Bit of a Biography
06 Dec 2003
Brief details of who I am, what I'm doing here and what I've done before.
A quick biog:

I’m a 29-year-old activist, writer and trainee lawyer from Bristol, UK.

My involvement with Iraq began with campaigning against the economic sanctions – a speaker who had visited Iraq twice came to talk at an information café which a group of us had set up and I felt that I could not ignore the situation.

I first came to Iraq in August 2001 with Voices in the Wilderness to break the sanctions as an act of civil disobedience and to get a perspective on what was happening for the purpose of advocacy work in the UK. In November 2002 I forced the UK Customs and Excise to take me to court for breaking the sanctions. It was the first time that the legality of the sanctions had been considered directly by a British court.

I returned to Iraq as an independent observer in February 2003 and stayed for the month before the war and the first 11 days of the bombing, before being expelled by the Iraqi foreign ministry as part of a purge of independent foreigners.

During the war I was interviewing civilian casualties in the hospitals, taking witness statements and medical reports and, wherever possible, visiting the scene of the bombing to take statements from witnesses and damage reports in order to have a record of what happened to people and to file some legal cases against the UK and US government, some of which are ongoing. My writing about the situation for ordinary people here was published around the world: the Guardian online, the New Zealand Herald, Counterpunch (US and internet), Australian radio and in Japan, Korea and Pakistan.

Prior to coming to Iraq in February 2003 I was working as a mental health advocate for Bristol Mind and in the Immigration Department at Bristol Law Centre, as well as studying part time for my law diploma.

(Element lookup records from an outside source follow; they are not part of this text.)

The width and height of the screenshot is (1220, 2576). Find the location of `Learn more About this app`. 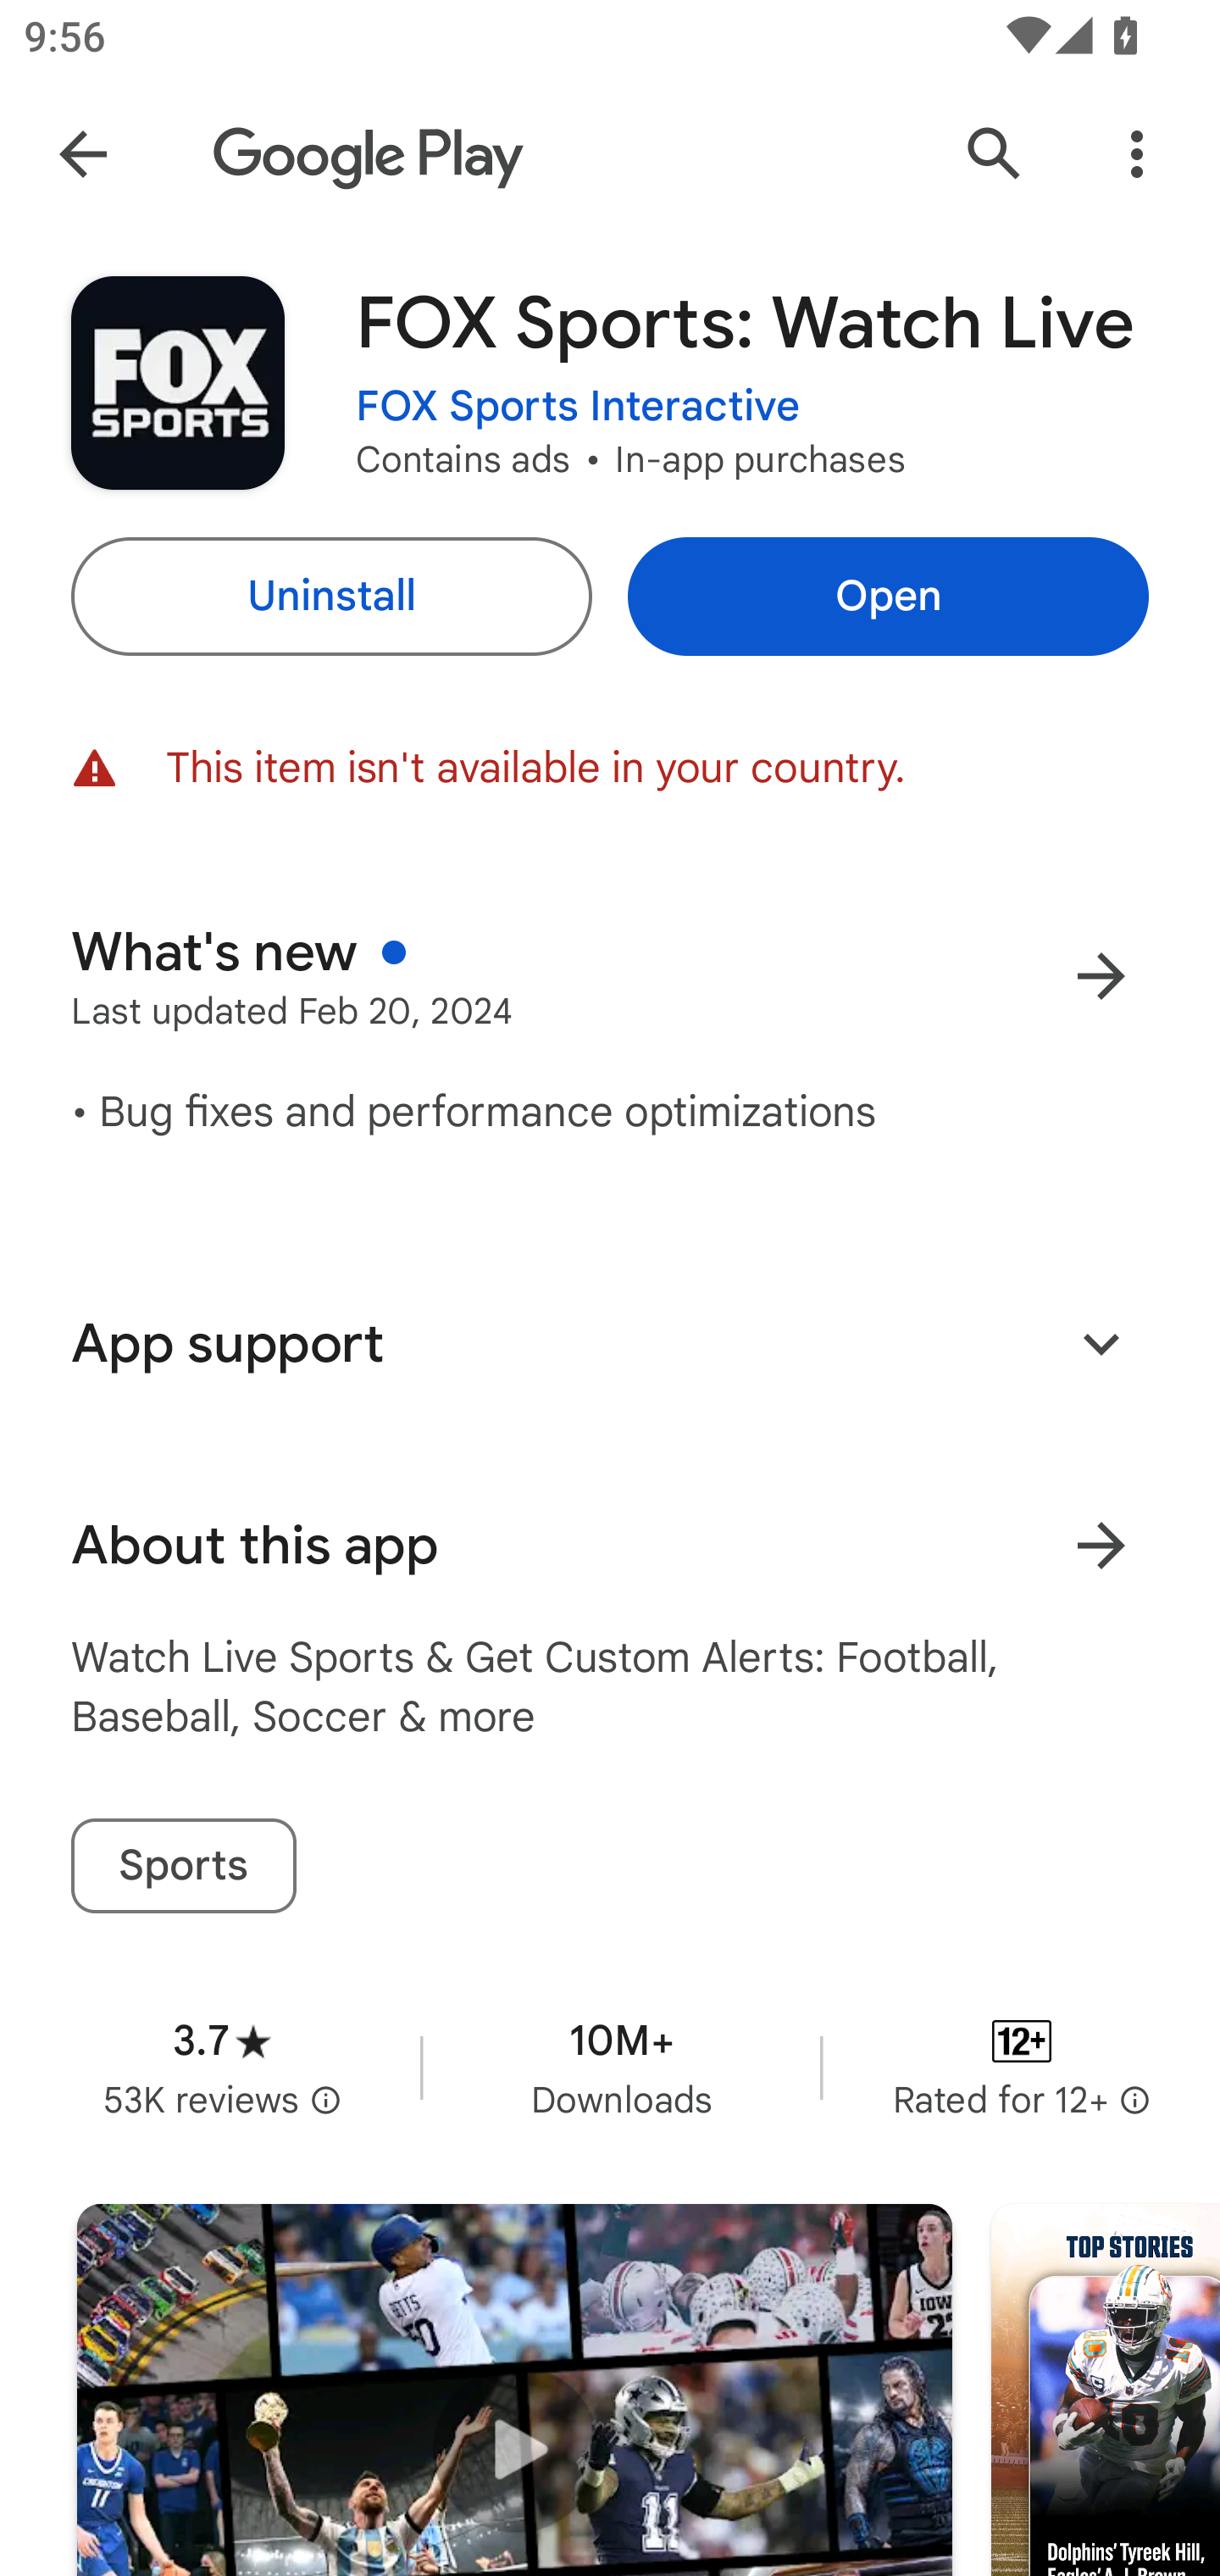

Learn more About this app is located at coordinates (1101, 1546).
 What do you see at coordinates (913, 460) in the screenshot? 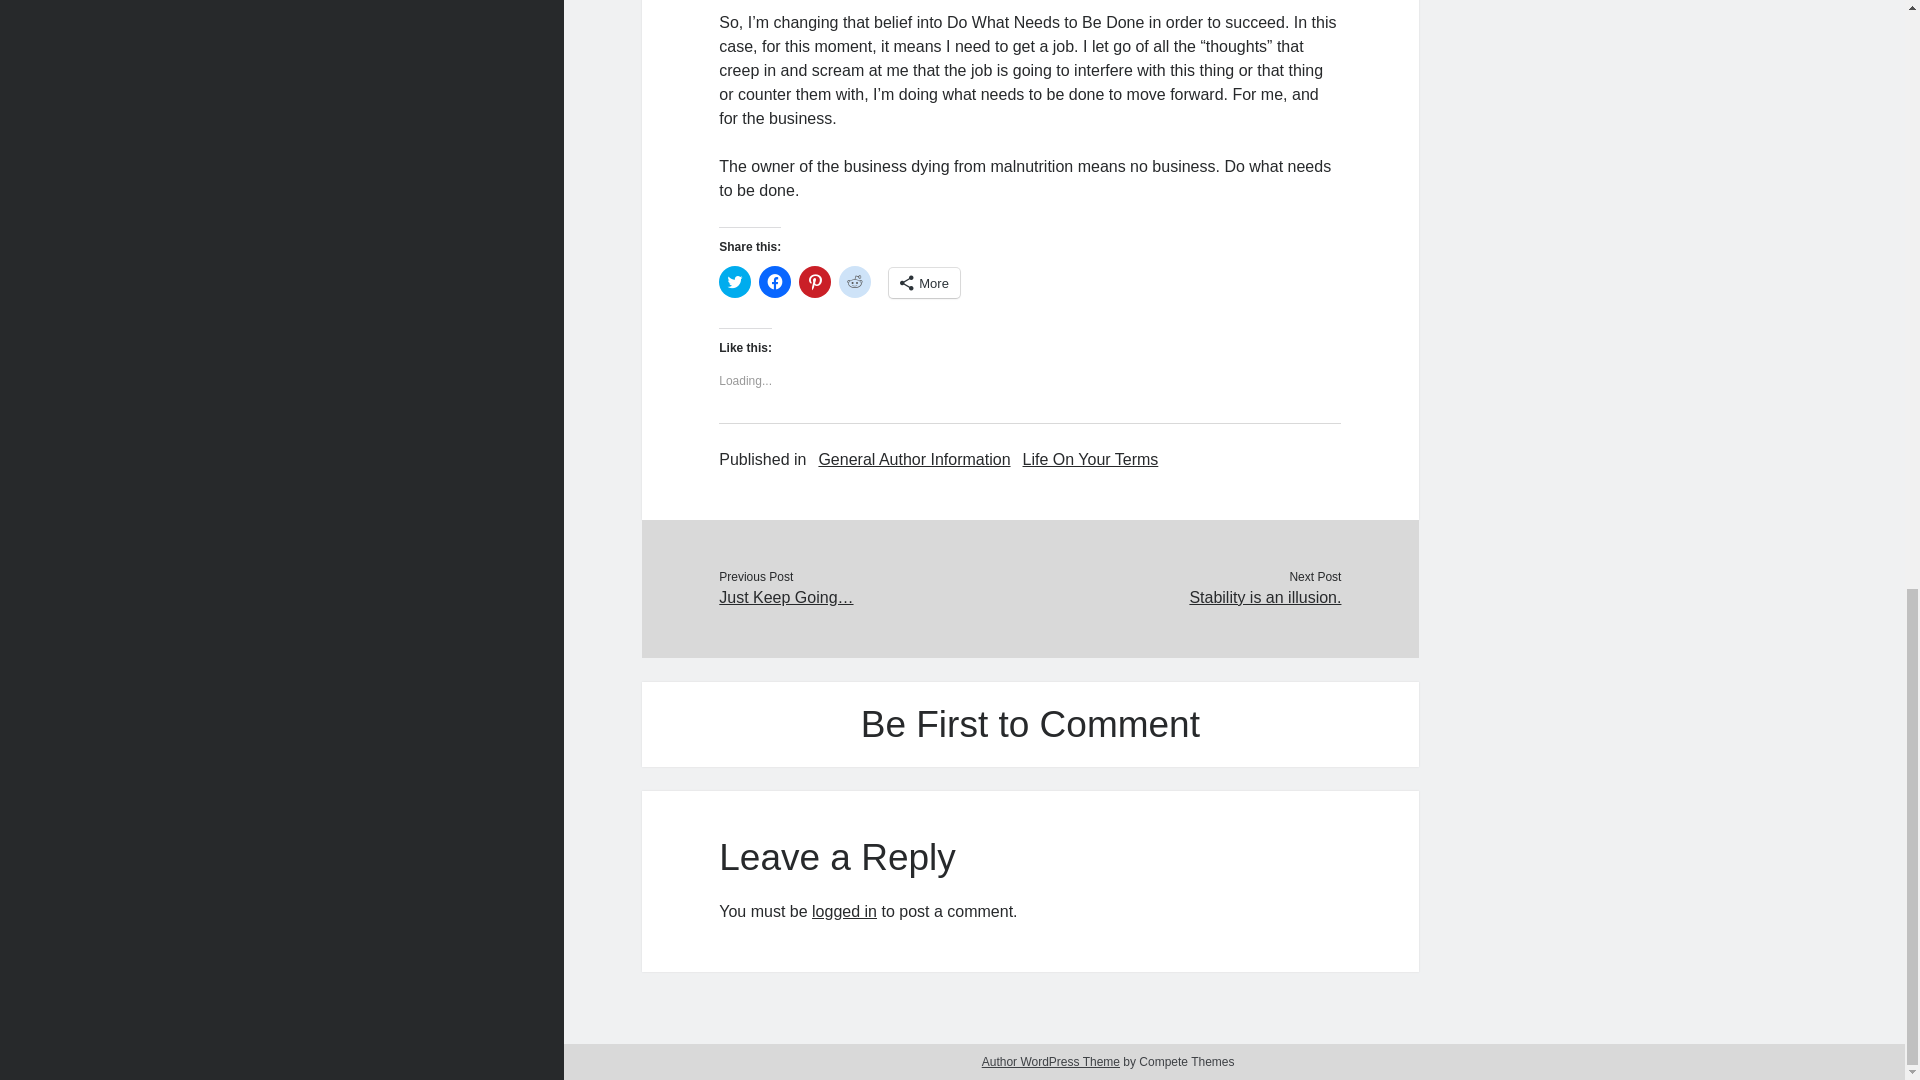
I see `View all posts in General Author Information` at bounding box center [913, 460].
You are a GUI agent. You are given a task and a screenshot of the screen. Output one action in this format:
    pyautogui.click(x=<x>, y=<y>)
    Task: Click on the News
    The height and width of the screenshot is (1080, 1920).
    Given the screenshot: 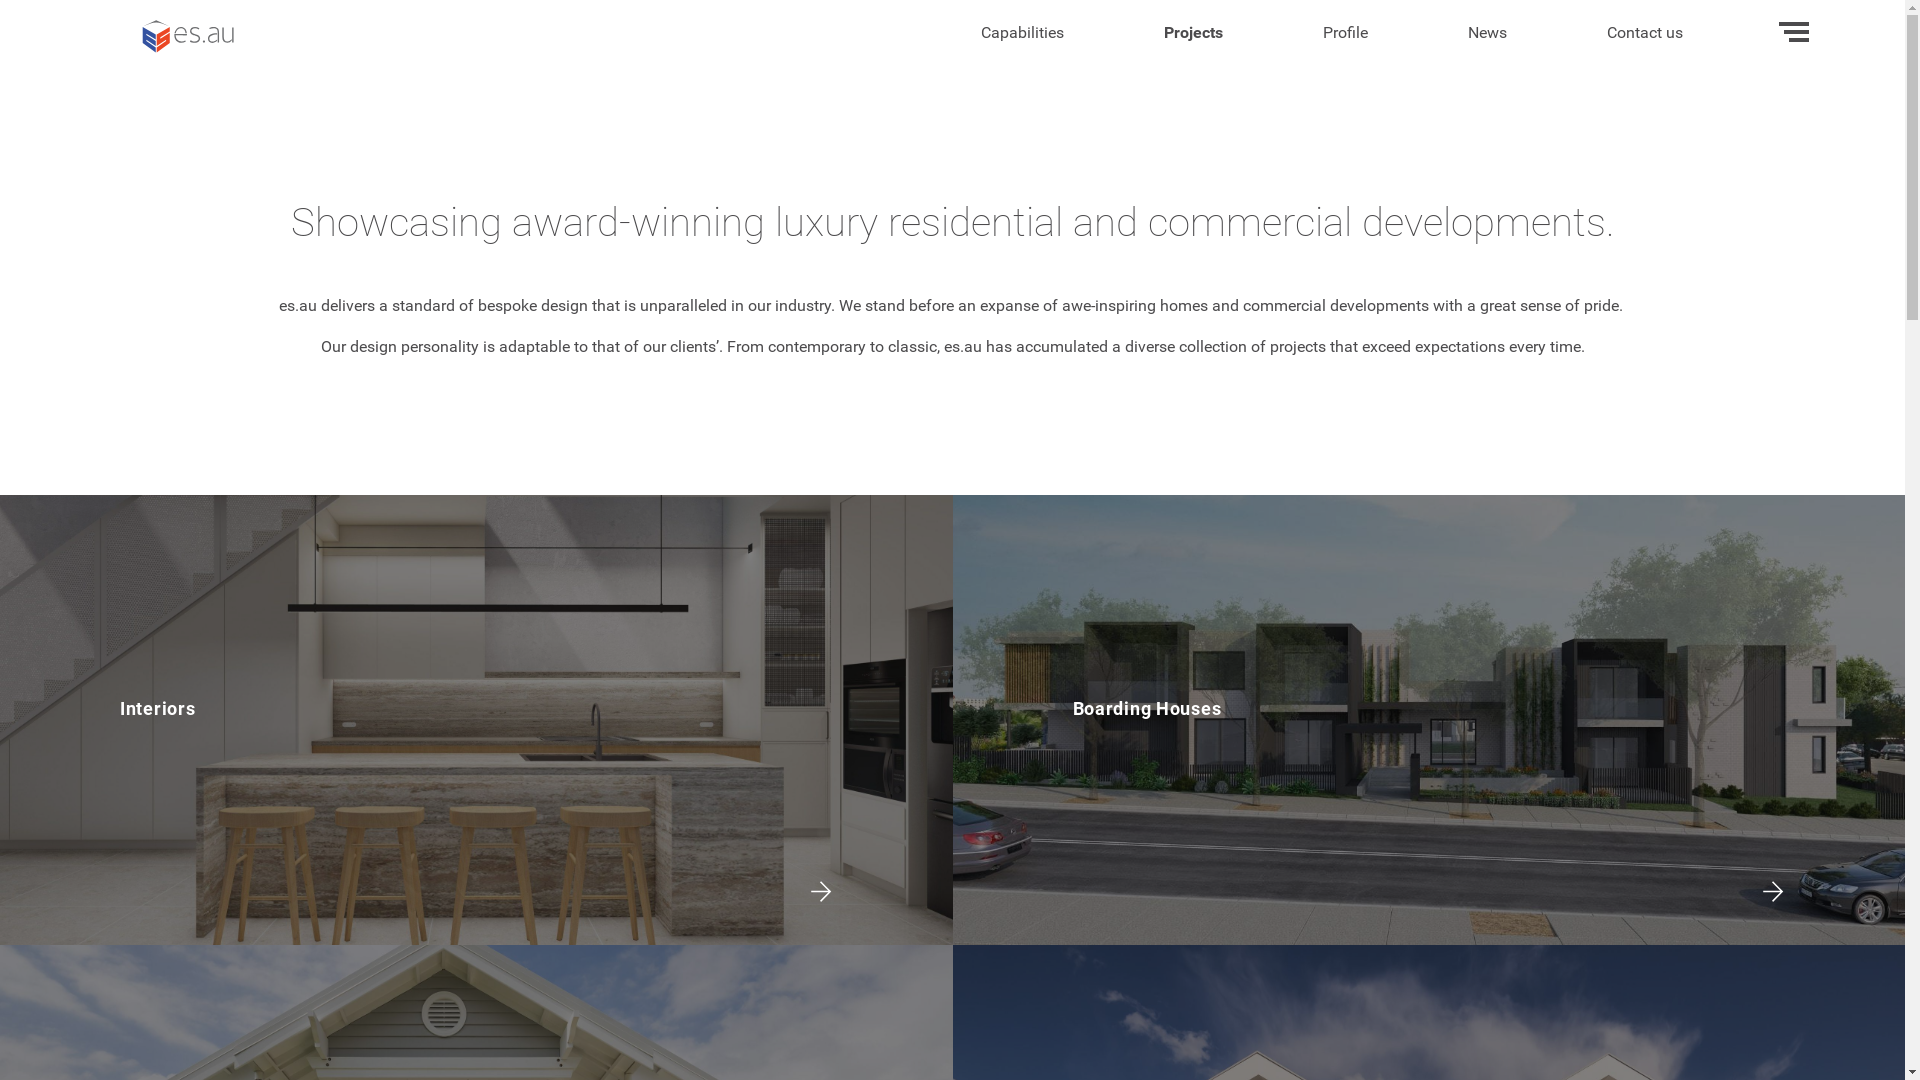 What is the action you would take?
    pyautogui.click(x=1488, y=32)
    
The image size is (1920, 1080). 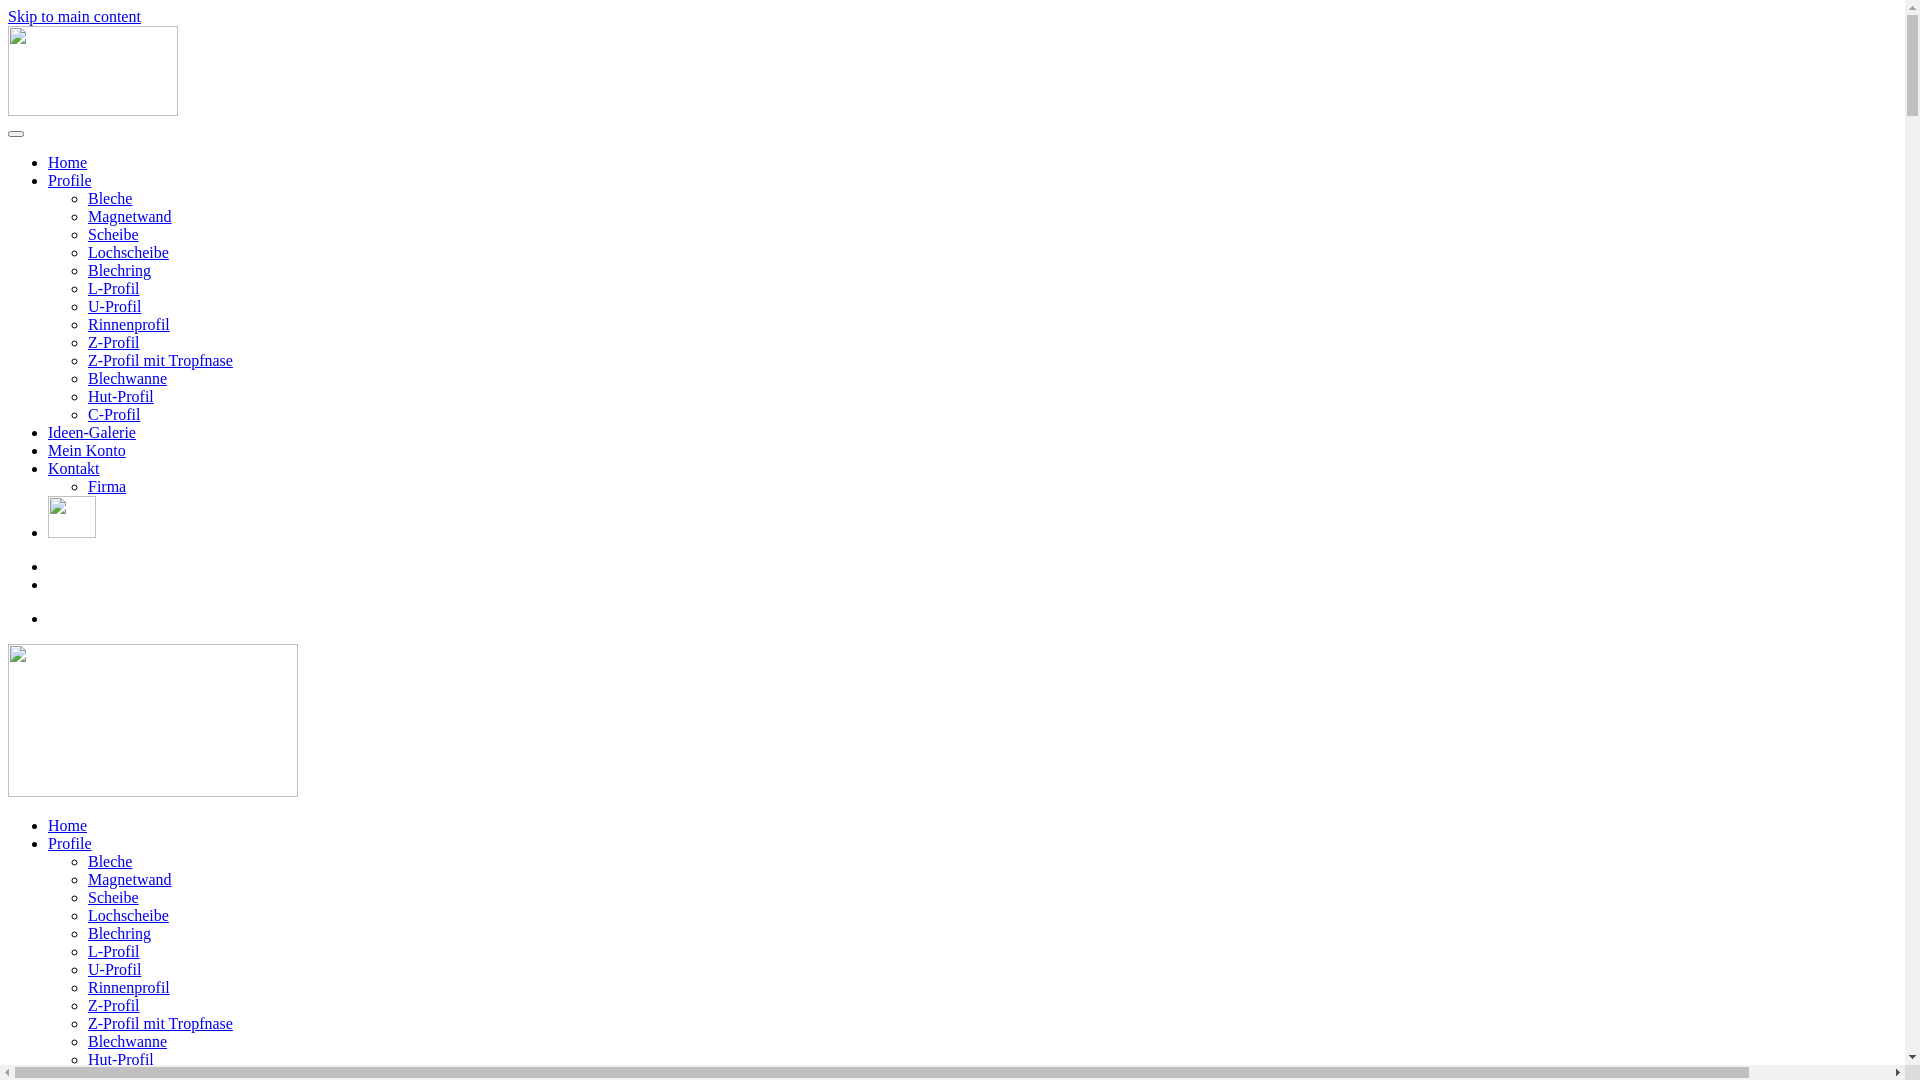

I completed the diploma in June 2003 and will start studying for the bar qualification in September 2004.

My current projects are funded by the Joseph Rowntree Reform Trust and Funding for Change as well as by donations from people attending the talks I’ve given in the UK since my return in April 2003. They are as follows:

1. Writing about the current situation from the perspective of people I meet here and about what happened to them during the war, the sanctions and in the years when Saddam was in power with UK government support. Compiling an oral history of that time in order that there should be a record of the harm done by UK foreign policy

2. Setting up twinning links between schools, universities and hospitals in the UK and in Iraq which will help the rehabilitation of the education system, especially the libraries, help Iraqi doctors make up for the 13 years of isolation from technical progress and build solidarity and an information exchange between the countries.

3. Bringing a small group of performers over in January to work with children traumatized by the war.

4. Filing suitable cases in the European Court of Human Rights against the UK government for breaches of human rights committed in Iraq by it and its allies.

5. Supporting various grass roots Iraqi organisations, for example, by helping to write funding proposals in English and doing advocacy work on their behalf with the ministries and administration, such as requesting the payment of unpaid wages and helping to pursue claims for compensation.

6. Representing the UK organization Child Victims of War in Iraq, by talking to paediatric doctors about what equipment and assistance they need and attempting to access that.